Hands-Free bill to go into effect as distracted driving citations rise

Through increased enforcement and education efforts, local and state officials hope to counter current trends.


Graphic by Mohamed Ibrahim.

by Mohamed Ibrahim

Amid an increase in distracted driving, agencies statewide hope a new law will help curb accidents on Minnesota roads.

The Hands-Free Cell Phone bill, effective Aug. 1, will prohibit drivers from using wireless communications devices while operating a vehicle, with the exception of voice-activated, hands-free features. In addition to the new legislation, local and state officials have increased enforcement and rolled out education efforts aiming to reverse current distracted driving trends.

The state Legislature passed the bill, co-authored by Rep. Frank Hornstein, DFL-Minneapolis, and Sen. Scott Newman, R-Hutchinson, in March. Gov. Tim Walz signed the bill into law the following month.

“This bill before us is an effort to reverse what has become an epidemic of distracted driving on Minnesota highways.” Hornstein said in a Transportation Finance and Policy Division meeting last session. “We know bills like this work [because] they have in other states, where crash rates have dropped significantly. In short, this bill saves lives.”

According to the Minnesota Department of Public Safety, distracted driving accounted for one in every five crashes statewide and an average of 45 deaths annually between 2014 and 2018. In an effort to combat the rising numbers Minnesota law enforcement agencies cracked down on enforcement, with citations soaring by 173 percent in the same time frame.
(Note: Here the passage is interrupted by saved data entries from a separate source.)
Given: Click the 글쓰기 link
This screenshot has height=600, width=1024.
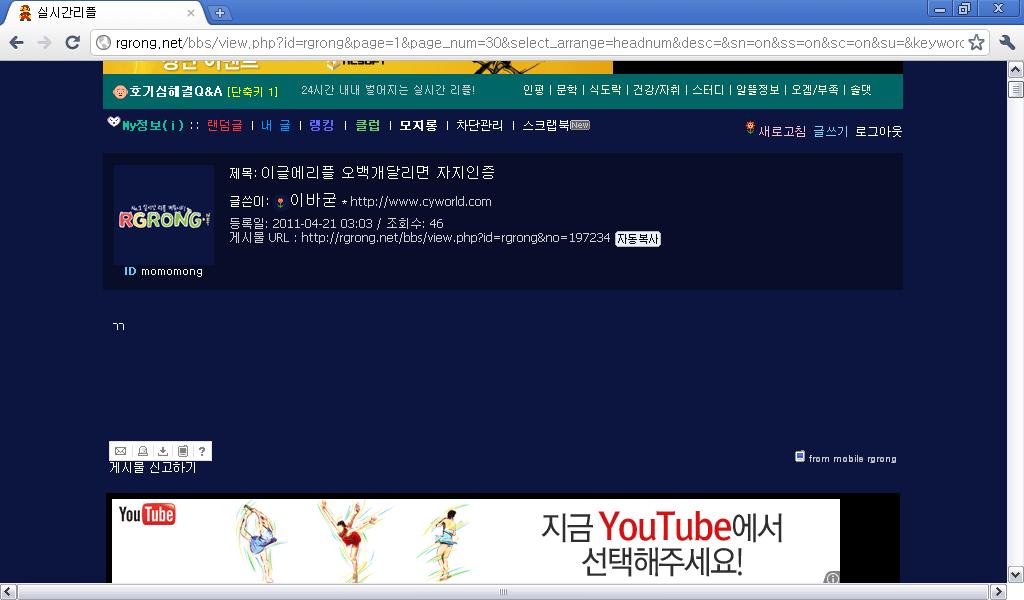Looking at the screenshot, I should coord(830,131).
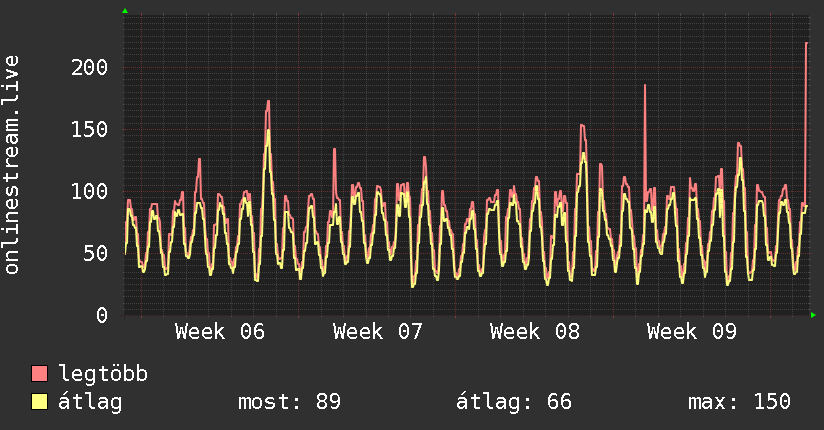Click the Week 09 axis label
Image resolution: width=824 pixels, height=430 pixels.
pyautogui.click(x=692, y=331)
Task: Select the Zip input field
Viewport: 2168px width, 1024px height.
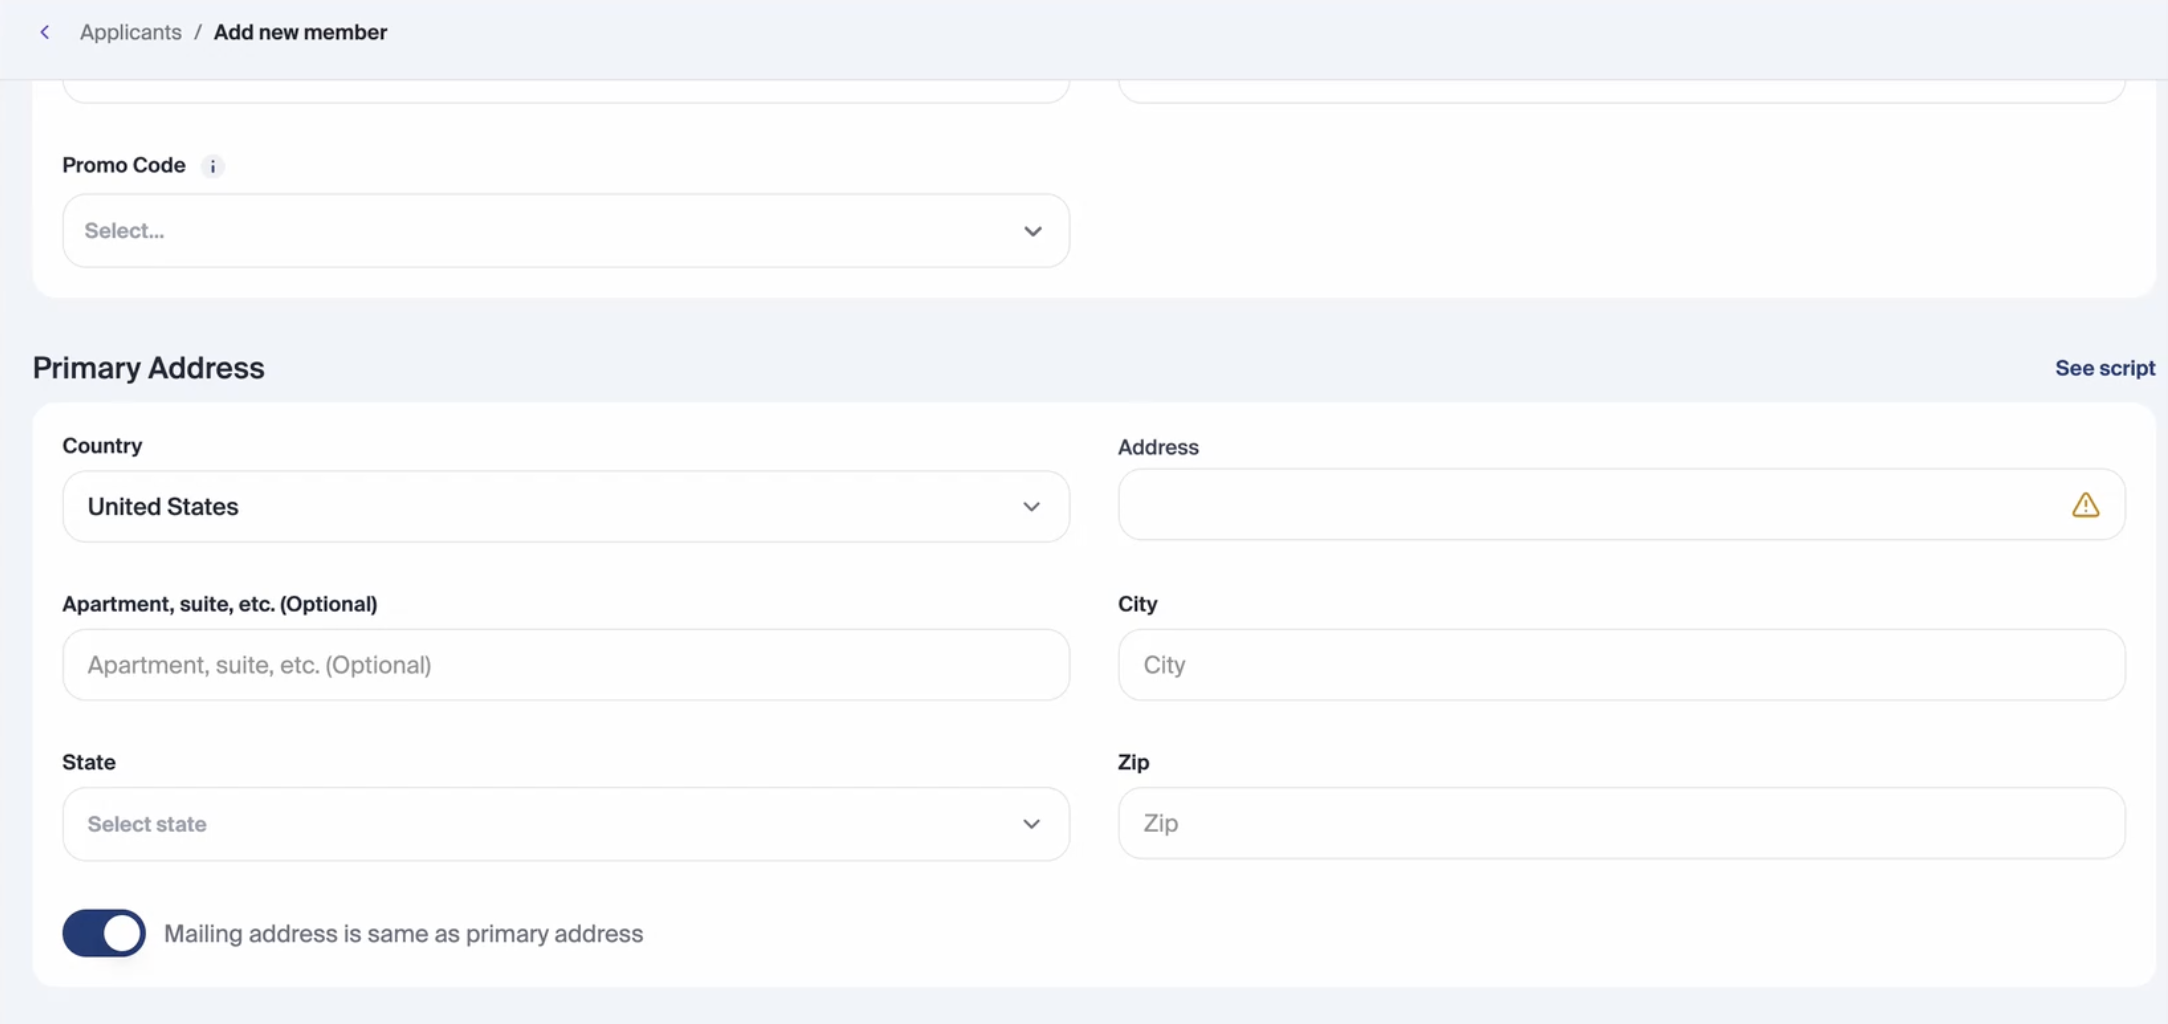Action: pos(1620,823)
Mike Hanson, director of the DPS’s Office of Traffic Safety, said the steep increase in citations illustrates the extent of the problem and the need for the new law.

The DPS, in association with the Minnesota State Patrol and other organizations, held a press conference June 27 to educate the public about the law and clarify what devices and when they are allowed while driving. Hanson said demographic information reflects problems across all age groups and experience levels, making education efforts more difficult. 

“From brand new drivers who shouldn’t be interacting with their phone at all, right up to our senior drivers and experienced drivers who are just now getting used to this kind of technology that are using it inappropriately,” Hanson said. “Our challenge is to figure out how do we get to everybody.”

While statewide distracted driving enforcement continues to climb, citations on campus remain fairly low, said University of Minnesota Police Department Chief Matt Clark. Due to the density of pedestrians on campus and the diverse transportation methods used by members of the University community, UMPD receives more complaints about cyclists and scooter users. UMPD not only sees distracted driving instances but other hazardous behavior like cyclists listening to loud music in traffic, he said.